== EXERCISES ==
[1] In the text about EuroGP 2022 and the GECCO 2022 GP track, how many submissions did EuroGP receive in 2022?
[2] Pick up the text about EuroGP 2022 and the GECCO 2022 GP track and continue it from its last sentence.

== EXCERPT PROVIDED ==
Finally, 2022 was the year when the much anticipated—and needed—in-person academic events were back. Many in our community, and the public at large, overcame difficult and in some cases heartbreaking circumstances due to the COVID-19 pandemic, but 2022 was a year of healing and getting back to longstanding traditions. EuroGP 2022 and the GECCO 2022 Genetic Programming (GP) track were held as hybrid events, with an important in-person component. This special issue presents works from both events, and highlights of the work done by our community in 2022.

EuroGP, the European Conference on Genetic Programming, was chaired in 2022 by Eric Medvet and Gisele L. Pappa. There were 19 papers (12 presented as full-length oral presentations and 7 presented as short talks), from a total of 35 submissions. The Genetic and Evolutionary Computation Conference (GECCO), for years the leading event in evolutionary computation and flagship conference of the Association for Computing Machinery (ACM) Special Interest Group on Genetic and Evolutionary Computation (SIGEVO), has many important tracks and the GP track is also one of the largest. In 2022 it was chaired by Domagoj Jakobović and Leonardo Trujillo, and had 54 submissions, with 15 regular papers and 28 posters accepted for publication.

== DATA ==
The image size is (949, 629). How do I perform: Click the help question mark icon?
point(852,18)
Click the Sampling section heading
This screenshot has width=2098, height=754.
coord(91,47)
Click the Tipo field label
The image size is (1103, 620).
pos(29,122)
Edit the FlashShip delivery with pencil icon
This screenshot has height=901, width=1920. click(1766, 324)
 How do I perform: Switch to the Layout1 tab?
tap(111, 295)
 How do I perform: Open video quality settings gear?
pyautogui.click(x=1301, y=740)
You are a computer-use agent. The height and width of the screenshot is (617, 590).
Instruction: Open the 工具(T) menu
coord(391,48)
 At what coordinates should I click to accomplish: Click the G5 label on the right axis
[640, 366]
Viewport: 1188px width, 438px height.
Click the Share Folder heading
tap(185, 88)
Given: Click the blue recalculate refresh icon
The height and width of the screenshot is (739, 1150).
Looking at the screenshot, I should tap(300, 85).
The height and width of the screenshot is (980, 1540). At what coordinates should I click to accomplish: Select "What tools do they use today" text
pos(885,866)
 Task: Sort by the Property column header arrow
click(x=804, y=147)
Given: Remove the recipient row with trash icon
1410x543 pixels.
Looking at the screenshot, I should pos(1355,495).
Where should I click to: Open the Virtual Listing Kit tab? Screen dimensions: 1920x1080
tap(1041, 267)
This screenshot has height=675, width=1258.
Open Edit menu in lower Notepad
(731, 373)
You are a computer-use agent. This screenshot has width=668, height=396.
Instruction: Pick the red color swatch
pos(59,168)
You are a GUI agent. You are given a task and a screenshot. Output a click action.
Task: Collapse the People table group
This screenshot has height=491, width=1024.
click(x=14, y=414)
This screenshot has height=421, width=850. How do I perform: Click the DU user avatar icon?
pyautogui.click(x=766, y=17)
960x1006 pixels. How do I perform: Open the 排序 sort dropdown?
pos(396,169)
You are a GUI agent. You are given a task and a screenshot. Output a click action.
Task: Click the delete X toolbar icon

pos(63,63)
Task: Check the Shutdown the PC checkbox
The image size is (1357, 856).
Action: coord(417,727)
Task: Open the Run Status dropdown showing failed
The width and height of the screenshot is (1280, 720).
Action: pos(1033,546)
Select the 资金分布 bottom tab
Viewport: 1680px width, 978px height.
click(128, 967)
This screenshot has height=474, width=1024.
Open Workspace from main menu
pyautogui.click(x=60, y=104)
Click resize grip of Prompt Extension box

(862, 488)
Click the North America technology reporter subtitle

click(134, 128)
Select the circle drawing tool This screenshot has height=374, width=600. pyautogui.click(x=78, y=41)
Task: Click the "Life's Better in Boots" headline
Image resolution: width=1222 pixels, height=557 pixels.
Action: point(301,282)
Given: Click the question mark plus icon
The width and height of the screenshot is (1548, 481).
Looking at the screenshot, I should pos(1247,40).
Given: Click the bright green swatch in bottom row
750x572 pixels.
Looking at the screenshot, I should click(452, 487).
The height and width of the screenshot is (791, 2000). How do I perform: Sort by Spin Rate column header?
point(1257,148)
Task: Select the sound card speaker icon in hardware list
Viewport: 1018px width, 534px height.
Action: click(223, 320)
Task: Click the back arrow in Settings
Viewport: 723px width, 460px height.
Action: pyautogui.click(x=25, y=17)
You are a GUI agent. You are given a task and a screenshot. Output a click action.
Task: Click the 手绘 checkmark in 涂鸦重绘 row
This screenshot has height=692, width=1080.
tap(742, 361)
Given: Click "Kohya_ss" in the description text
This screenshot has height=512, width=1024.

== RESULTS IN ORDER ==
[1] 35

[2]
The special issue you are reading selected two papers from each event, based on their high quality and scientific contribution, works we believe can have a long-lasting impact on our community. It is now an important tradition of the Genetic Programming and Evolvable Machines journal to provide a snapshot of what was presented at these two leading events each year. The authors of each paper expanded their original contributions, in some cases going beyond the original limits of their conference paper while in others delving deeper into the main topic of their work. These works then went through a regular and rigorous review process. Hence, a special thanks is extended to all those who served as reviewers; reviews’ high technical quality and level of details were invaluable to this process.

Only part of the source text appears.